Groucho's Mental Health
The Marx Brothers shot to stardom fairly quickly, still performing on stage while making most of their early films. The breakneck pace gave Groucho insomnia during the filming of The Cocoanuts, and combined with his financial loss in the stock market crash of '29, his mental health deteriorated drastically. Marx suffered through his depression and insomnia to film a movie every year for the next five years. By 1935, his output gradually slowed down, but he didn't take a real break until 1941, when the Marx Brothers released The Big Store, which was intended to be their final film.
Groucho Danced On Hitler's Grave
During a six-week tour of Europe in 1958, Marx and his fellow travelers found themselves in Berlin. After Groucho announced that he wanted to see what was left of Hitler's bunker, the group's chauffeur took them to the remains of the Führerbunker, where Marx leaped out of the car, climbed on top of Hitler's final stronghold, and did what his daughter called "a frenetic Charleston for at least a minute or two in a gesture of defiance."
Groucho's Troubles With Women
Marx was was known to be a misogynist who frequently aimed his cruel humor at women for the crime of being women, but he somehow managed to marry three times. All of his wives were significantly younger than him, and each marriage ended in divorce, but he had two children with his first wife and another with his second, all of whom went on to be fairly successful writers and performers.

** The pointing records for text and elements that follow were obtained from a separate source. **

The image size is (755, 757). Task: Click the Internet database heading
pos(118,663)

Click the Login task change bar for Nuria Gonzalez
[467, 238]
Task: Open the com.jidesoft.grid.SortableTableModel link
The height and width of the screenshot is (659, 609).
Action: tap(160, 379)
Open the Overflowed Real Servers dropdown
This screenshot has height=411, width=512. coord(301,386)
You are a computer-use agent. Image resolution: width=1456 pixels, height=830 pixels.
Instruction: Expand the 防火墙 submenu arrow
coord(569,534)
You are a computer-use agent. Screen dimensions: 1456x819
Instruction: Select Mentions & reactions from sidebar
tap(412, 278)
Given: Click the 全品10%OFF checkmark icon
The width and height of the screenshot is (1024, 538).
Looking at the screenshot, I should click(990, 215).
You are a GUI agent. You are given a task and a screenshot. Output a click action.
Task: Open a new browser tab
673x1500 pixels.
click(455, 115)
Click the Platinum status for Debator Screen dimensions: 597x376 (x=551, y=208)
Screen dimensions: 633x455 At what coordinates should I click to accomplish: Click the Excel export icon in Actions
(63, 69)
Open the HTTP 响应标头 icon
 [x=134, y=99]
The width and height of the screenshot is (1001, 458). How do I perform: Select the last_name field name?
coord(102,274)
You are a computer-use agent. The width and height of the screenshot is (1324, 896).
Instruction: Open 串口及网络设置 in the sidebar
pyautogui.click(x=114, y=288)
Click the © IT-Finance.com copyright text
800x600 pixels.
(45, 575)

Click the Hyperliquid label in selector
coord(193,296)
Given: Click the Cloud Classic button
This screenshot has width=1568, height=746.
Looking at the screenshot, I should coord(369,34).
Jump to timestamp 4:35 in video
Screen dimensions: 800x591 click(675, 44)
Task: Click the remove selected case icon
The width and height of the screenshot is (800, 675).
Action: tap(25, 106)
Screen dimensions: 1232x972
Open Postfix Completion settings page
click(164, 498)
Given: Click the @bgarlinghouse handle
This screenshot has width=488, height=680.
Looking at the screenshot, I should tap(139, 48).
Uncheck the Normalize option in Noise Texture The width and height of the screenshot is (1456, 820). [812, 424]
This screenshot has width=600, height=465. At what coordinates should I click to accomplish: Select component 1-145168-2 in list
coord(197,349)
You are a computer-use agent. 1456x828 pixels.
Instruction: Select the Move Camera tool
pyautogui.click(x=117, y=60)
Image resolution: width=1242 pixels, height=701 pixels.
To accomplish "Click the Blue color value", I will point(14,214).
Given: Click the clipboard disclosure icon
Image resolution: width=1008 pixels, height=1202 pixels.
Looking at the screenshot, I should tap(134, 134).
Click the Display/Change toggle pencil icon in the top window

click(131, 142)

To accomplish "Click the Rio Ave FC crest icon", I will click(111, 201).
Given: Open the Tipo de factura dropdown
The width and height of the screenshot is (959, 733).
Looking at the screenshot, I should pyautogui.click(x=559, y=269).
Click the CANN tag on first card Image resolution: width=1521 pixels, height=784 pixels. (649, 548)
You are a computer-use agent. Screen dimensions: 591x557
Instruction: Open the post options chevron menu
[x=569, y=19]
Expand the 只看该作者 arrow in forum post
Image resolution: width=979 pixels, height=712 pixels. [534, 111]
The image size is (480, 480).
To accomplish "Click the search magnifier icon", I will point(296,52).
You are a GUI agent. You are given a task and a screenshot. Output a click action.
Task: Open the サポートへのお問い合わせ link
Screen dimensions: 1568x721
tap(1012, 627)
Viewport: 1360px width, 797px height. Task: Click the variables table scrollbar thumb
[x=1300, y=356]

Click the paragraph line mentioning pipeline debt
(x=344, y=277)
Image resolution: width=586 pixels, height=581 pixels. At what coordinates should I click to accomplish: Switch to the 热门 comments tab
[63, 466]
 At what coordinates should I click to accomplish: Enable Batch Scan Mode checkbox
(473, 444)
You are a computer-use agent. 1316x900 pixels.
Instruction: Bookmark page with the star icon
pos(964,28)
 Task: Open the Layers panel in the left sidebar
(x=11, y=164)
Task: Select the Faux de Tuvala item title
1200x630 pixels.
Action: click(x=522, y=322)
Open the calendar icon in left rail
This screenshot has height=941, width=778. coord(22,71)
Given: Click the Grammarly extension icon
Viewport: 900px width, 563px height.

Groucho Marx, Friend Of Alice Cooper
Shock rocker Alice Cooper, with his closet of elaborate top hats and penchant for stage theatrics, obviously has a love for vaudeville. It might seem strange that he and Groucho Marx would ever find themselves in the same room, but once it happened, it's not hard to see why they became close. Marx was even a fixture at Cooper's concerts. Cooper told NPR:
Groucho would come to the show and he'd see it, and he'd go, 'Ah, rawr rawr rawr.' You know, he'd insult everybody there. 'Excuse me, I got to go insult the maitre d'.' You know, that kind of thing. We were best of friends, Groucho and I were.
Groucho Hosted The Tonight Show For A Week
Groucho's greatest talent was thinking on his feet, which is a crucial skill for a talk show host. After Jack Paar retired from The Tonight Show in 1962, NBC offered the hosting gig to Marx, but he turned them down. They eventually gave it to Johnny Carson, but he had to fulfill his obligation as the host of ABC's Who Do You Trust? before he could officially take up the post. In the meantime, the show was taken over by a series of guest hosts, a gig that was more suited Marx's lifestyle. He hosted the show for a week before it was taken over by Art Linkletter and Joey Bishop.
Groucho's Final Years
Marx never stopped working, even as he entered his seventies and eighties. He staged a one-man show at Carnegie Hall in 1972 and penned several books, largely at the behest of his girlfriend and pseudo-manager, Erin Fleming. The 1974 Academy Awards, where he received an honorary award, marked his last public appearance. Soon after, his health began to deteriorate, and three years later, he died of pneumonia at the age of 86.
Legal battles over his estate carried on into the 1980s. Much of his money went to his children, but Fleming retained administrative control of his name, image, and movie rights, which angered his children, who believed Fleming to be a predator who took advantage of the older man. They sued and won, and Fleming was ordered to pay $472,000 to the estate.